CHAPTER 3: BACKGROUND
3.2. Learning by Observation
3.2.1. Prior Work in the Field of Learning by Observation
Some researchers have stated that certain knowledge could be very difficult to extract with traditional methods [28], [70]. Knowledge that is hard to model and highly intuitive is classified as implicit knowledge. Implicit knowledge is easier to extract by using learning by observation. In fact, it might not even be possible to formalize this knowledge with traditional methods.
Henninger et al. [32] show that by using learning by observation, the models generated are more accurate and comply more fully with human performance. The use of learning by observation will also open the possibility of easily developing many simulated entities with similar, but not identical, behaviors. Each entity could be tuned slightly differently to personalize its behavior.
Schaal [68] states that in an enormously large search space, one approach is to use learning by observing and imitating the behavior to reduce the search space and make it usable. Restricting the learning algorithm to minimize the deviation between the observed entity and the learning agent dramatically reduces the search space. In some applications, learning by observation could be used to reduce or even diminish the need for time- consuming and complex programming. If the agent at hand can learn tasks automatically by observing the task performed by others, the need to program the new behavior by hand is no longer necessary.
The time and cost of correcting, updating and customizing could be reduced if learning by observation were to be used instead of restructuring, adding or removing part of the model by hand. Milzner and Leifhelm [51] propose learning by observation to relax the knowledge update problem in rapidly changing knowledge domains.
In artificial neural networks, the term learning by observation is often used to refer to the fact that the training data is a set of observations. This is not to what this dissertation refers to as learning by observation. Much of the data in the machine learning community is based on real observations, but do not include any behavior knowledge or demonstration on how to perform a
task. Even if many observations are used to learn (for example, recognizing handwritten characters), the observed entity might not teach us any behavioral skills. The intent of this research is not only to use the observations to learn, but also to learn the behavior of the observed entity. Thus, interest herein is to look at learning by observation with respect to gathering knowledge by observing a human in action in order to model his behavior.
In the area of robotics, the use of learning by observation has been previously used to implement human behavior in humanoid robot movements [4] , [67], [73]. Many times, the core issue of learning by observation within the robotic area is dealing with image processing, as humanoid robots often use cameras to implement their vision. The learning system often tries to mimic the specific movement of the human, interpreted by the robotic vision system, and not to adopt a general behavior. This refers to the sensing and perception module in the modified stage model (see Figure 1) and is not the objective of the research presented in this dissertation. Schaal [68] makes a distinction between learning by observation and imitation learning. In most humanoid robotics, the objective of the movement pattern is to imitate the human as closely as possible.
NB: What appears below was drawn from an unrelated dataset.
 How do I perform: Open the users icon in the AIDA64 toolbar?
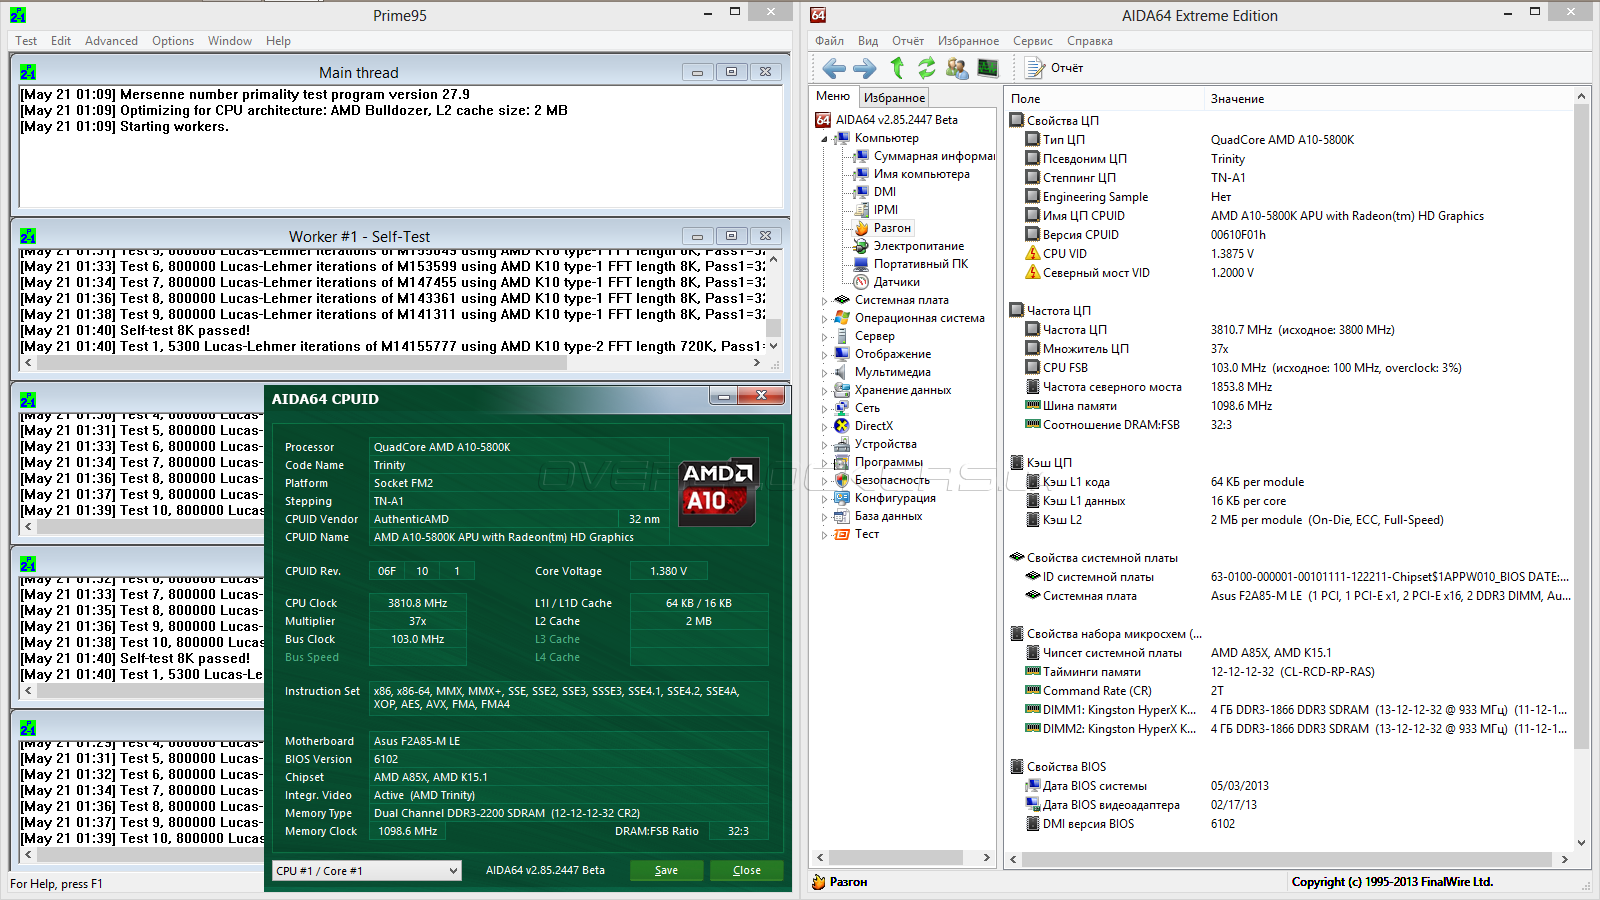(x=957, y=68)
Bentivegna and Atkeson [8] used learning by observation to implement behavior skill in a humanoid robot. By observing a human, it learned to play air hockey using a set of action primitives, each describing a certain behavior (e.g. left hit). Prior work in modeling human behavior through learning from observation has also been conducted in the area of maneuvering a car [59] and flying an aircraft [44] [66]. However, the work in modeling human behavior has been done to create the best performing agent or to model low level motor skills. No results have
been found where the focus is on personalized behavior patterns and/or tactical decision making.
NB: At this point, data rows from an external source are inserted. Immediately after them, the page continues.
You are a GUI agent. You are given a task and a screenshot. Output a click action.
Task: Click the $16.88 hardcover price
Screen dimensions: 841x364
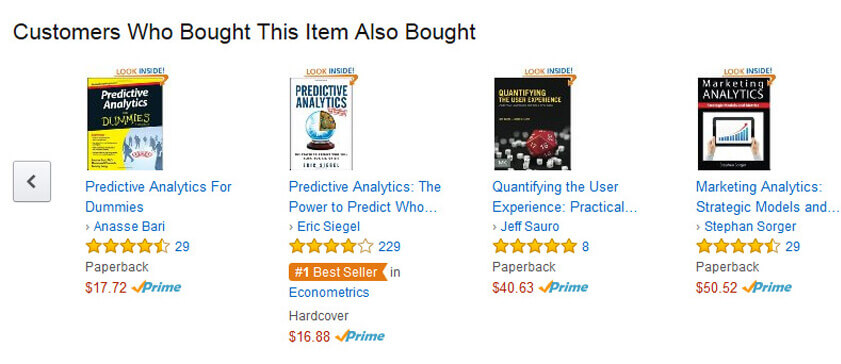pos(309,337)
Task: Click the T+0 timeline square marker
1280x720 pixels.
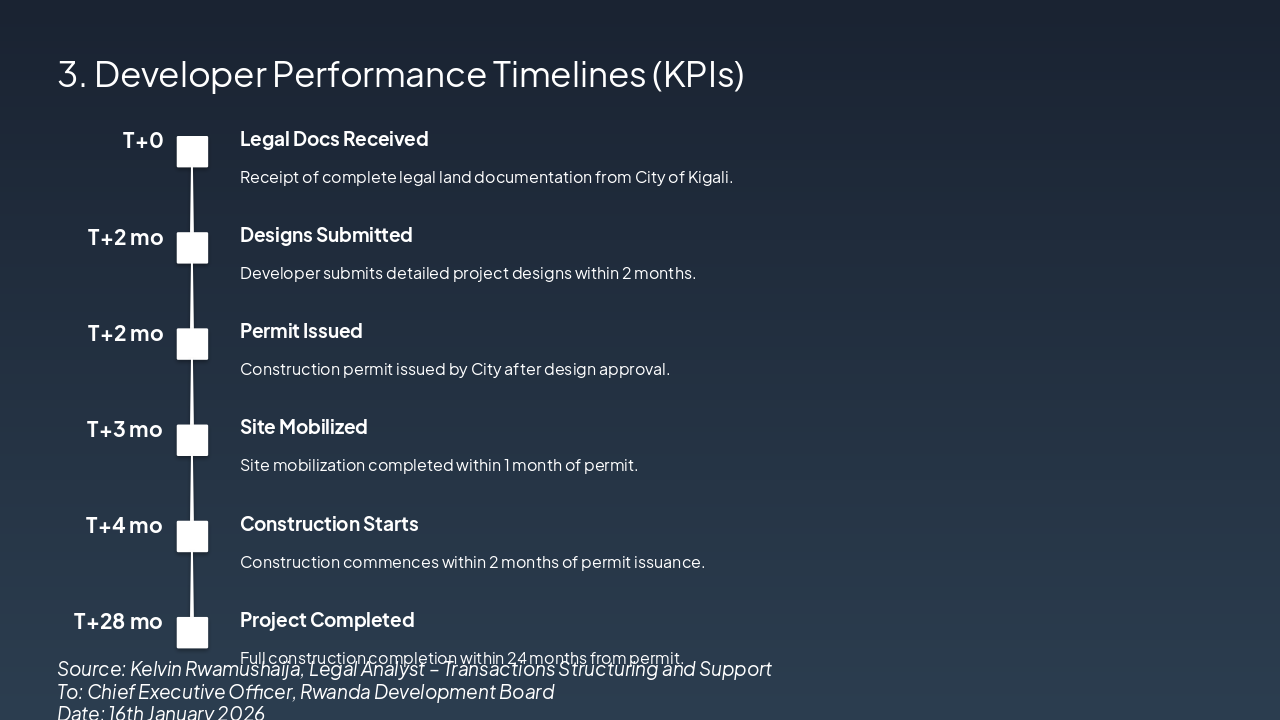Action: point(192,152)
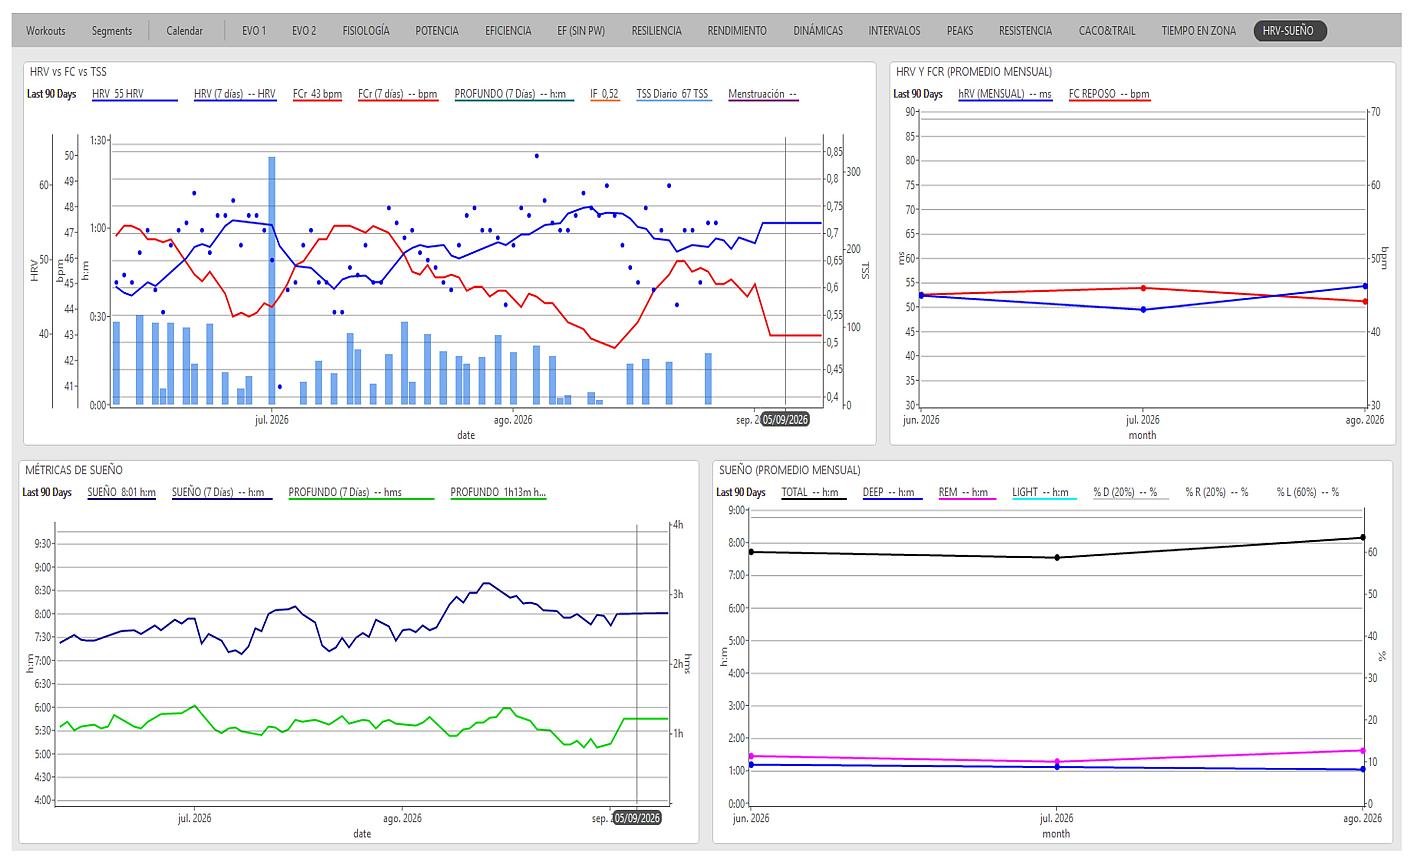Toggle TSS Diario 67 TSS series

pos(674,95)
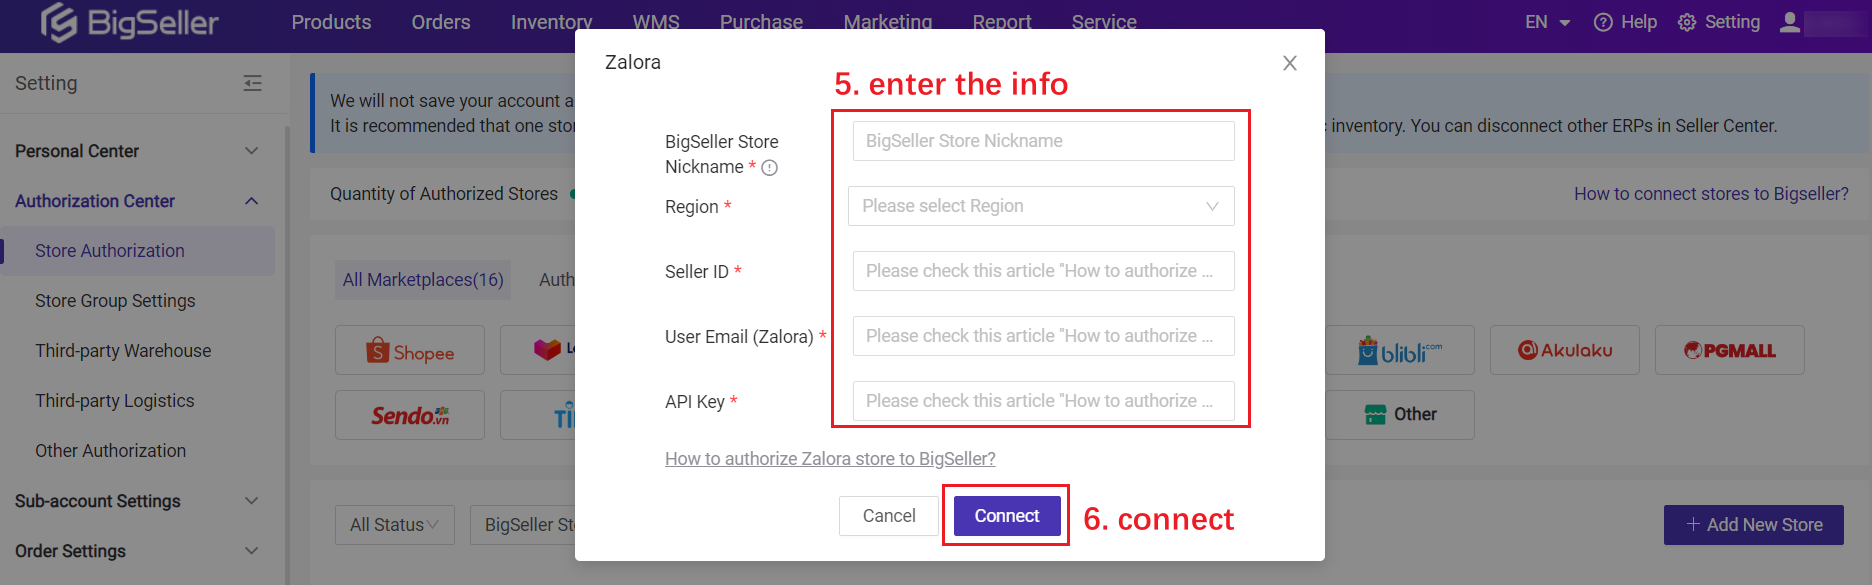Click the BigSeller logo
The width and height of the screenshot is (1872, 585).
click(x=129, y=22)
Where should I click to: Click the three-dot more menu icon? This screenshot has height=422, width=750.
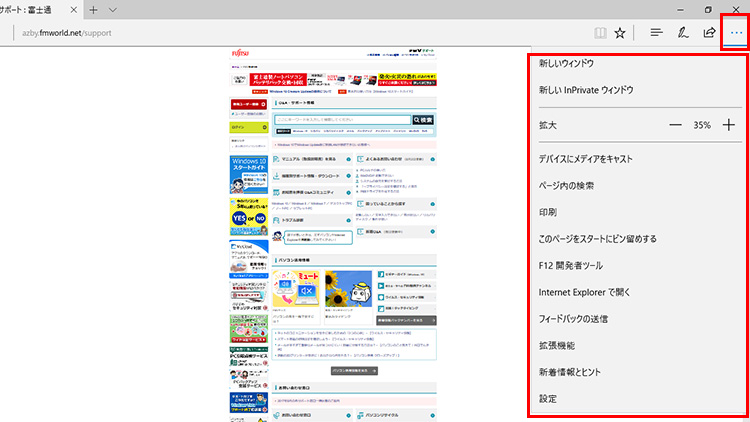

Moukas and Hayes [52] used learning by observation to model social behavior in autonomous robots. The social behavior they modeled was the behavior of honeybees. The study of interest was that bees communicate with each other using dances that tell where food has been found. Moukas and Hayes’ reinforcement scheme showed the potential of learning by observation. The social behavior to learn even the things needed to teach others must be classified as a very hard problem that was still solved through observation alone.
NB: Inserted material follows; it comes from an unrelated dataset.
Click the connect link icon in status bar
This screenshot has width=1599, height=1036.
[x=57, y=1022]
The learning algorithm must be able to collect the data from the environment and monitor the actions of the expert. A feasible way of collecting data and probing the action of the user is to use a simulator to implement learning by observation, as in the work of Gonzalez et al [28]. By using a simulator instead of the real world, data collection will likely be much easier, and some situations that are difficult or dangerous (e.g. hazardous situations) could emerge. In the
simulator environment, there is no need for complex sensors or image recognition systems to be able to understand the environment. Gonzalez et al [29] argue that learning through observation is especially well suited to acquiring tactical knowledge, the knowledge used to apply the best action for a given situation. Tactical knowledge is often implicit knowledge. Hence, tactical knowledge can be very hard to express and extract from an expert by traditional knowledge acquisition methods. Several different learning strategies have been used to implement learning by observation.